▶ _Task prompt_
The lines to return run from the start of the material below through the line holding "Image resolution: width=600", both included; please give them back exactly, minus the pictures.

▶ _Dataset records_
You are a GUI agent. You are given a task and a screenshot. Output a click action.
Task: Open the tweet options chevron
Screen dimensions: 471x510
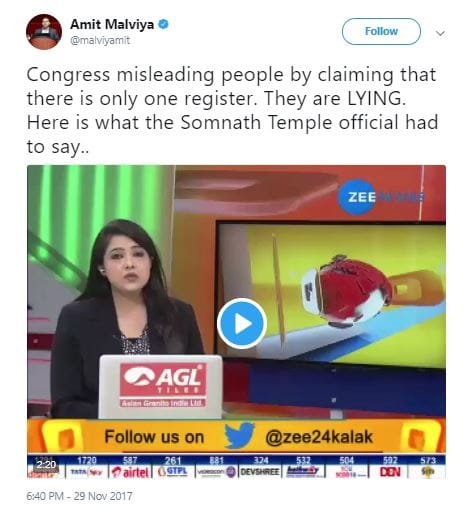[440, 33]
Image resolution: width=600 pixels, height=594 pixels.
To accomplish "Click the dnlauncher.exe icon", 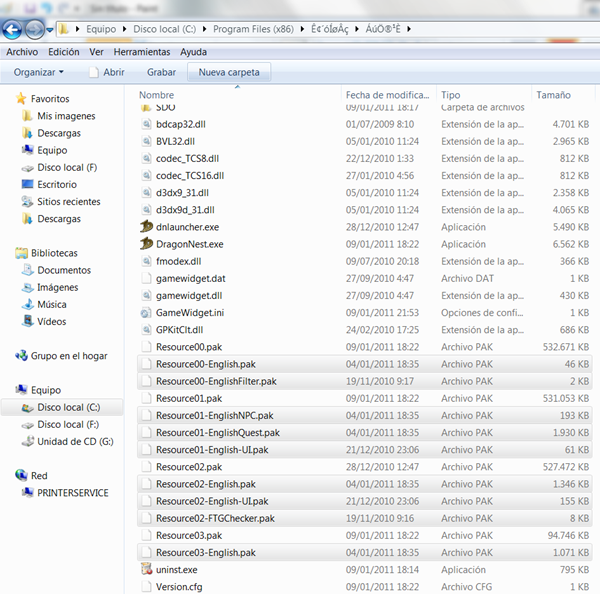I will point(147,226).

▶ _Solution to the problem_
You are a GUI agent. You are given a task and a screenshot. Output a click action.
Task: Open the tweet options chevron
Screen dimensions: 471x510
[440, 33]
Image resolution: width=600 pixels, height=594 pixels.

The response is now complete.